== DATA TO EXAMINE

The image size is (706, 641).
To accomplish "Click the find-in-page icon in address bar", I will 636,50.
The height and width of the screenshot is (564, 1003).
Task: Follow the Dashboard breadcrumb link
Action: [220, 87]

====

▶ [TASK TO COMPLETE]: Reproduce the data shown above with every line intact.

▶ [REPLY TO THE TASK]:
The image size is (706, 641).
To accomplish "Click the find-in-page icon in address bar", I will 636,50.
The height and width of the screenshot is (564, 1003).
Task: Follow the Dashboard breadcrumb link
Action: [220, 87]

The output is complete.